Erik looked up. ‘I have a plan, but you’ll think it wildly unrealistic.’
Levi scratched his head and moved his queen.
‘Will I?’ he asked, keeping his voice casual.
‘You know I disapprove of the methods employed in the camps. There is far too much delight taken in the act of killing innocent people. If I told you I wanted to join the resistance, would you feel you had to report me to the Gestapo?’ Erik asked.
‘No,’ still Levi didn’t look up, ‘but I would suggest I came with you.’
Erik was clearly stunned. His hand froze with the rook hovering above the board. He gazed across at Levi. ‘But, but you’re some kind of national hero! You took a bullet for the Führer.’
Levi smiled at him. ‘And it was one of the stupidest things I’ve ever done. I have had nightmares about that moment. All the agony this country has been through, and perhaps all it would have taken for it to end was for me to do nothing.’
Erik also smiled. ‘Are you saying the Führer is mad?’ he asked, his voice barely above a whisper.
‘Stark raving insane. No question. And some of the others are very frustrated by that. I suspect that if they could’ve had things their way, it would be so much worse for the Allies. Germany may well have won the war in the East.
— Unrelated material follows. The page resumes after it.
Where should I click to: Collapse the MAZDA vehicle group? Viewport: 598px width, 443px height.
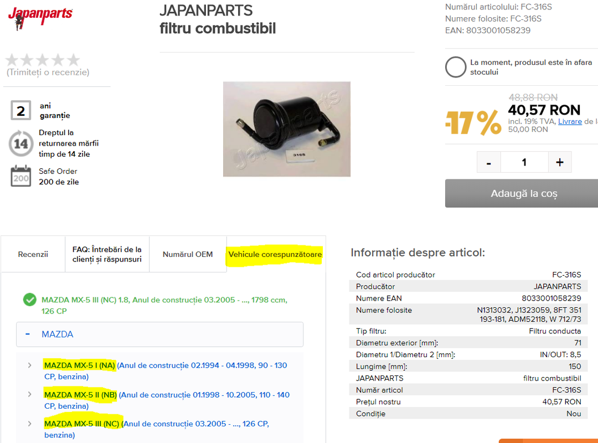pyautogui.click(x=28, y=334)
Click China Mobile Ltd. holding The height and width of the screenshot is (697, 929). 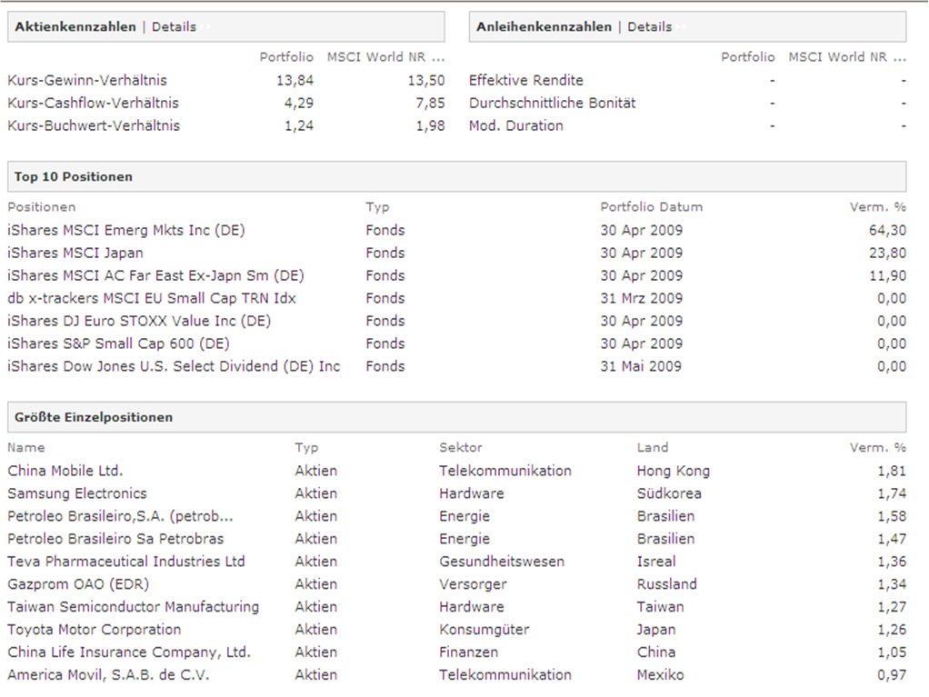point(65,471)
Some of his decisions, made from Berlin without full knowledge of the front lines, resulted in the most despairing messages back from his generals. His fury was terrifying.’
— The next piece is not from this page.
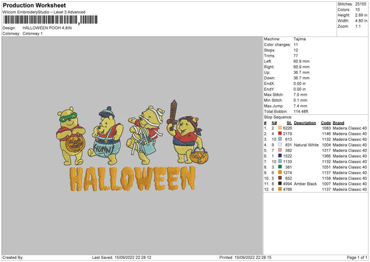Pick the Natural White color swatch

tap(281, 145)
Erik’s exhausted face was more animated than Levi had seen since they’d met again.
‘Do you think the English and the Americans will come?’ he asked. ‘Some of the Jews talked about surviving until the camps were liberated. That the Allies were coming. It gave them hope.’
‘Yes,’ Levi said with a firm voice, ‘I do think that they will come and Germany will lose the war. Remember I get to read the English papers. But it is not going to happen next week, next month or maybe even next year.’
Erik was still watching him, the chess piece spinning between his fingers. ‘Do you want that to happen, Werner?’ he asked.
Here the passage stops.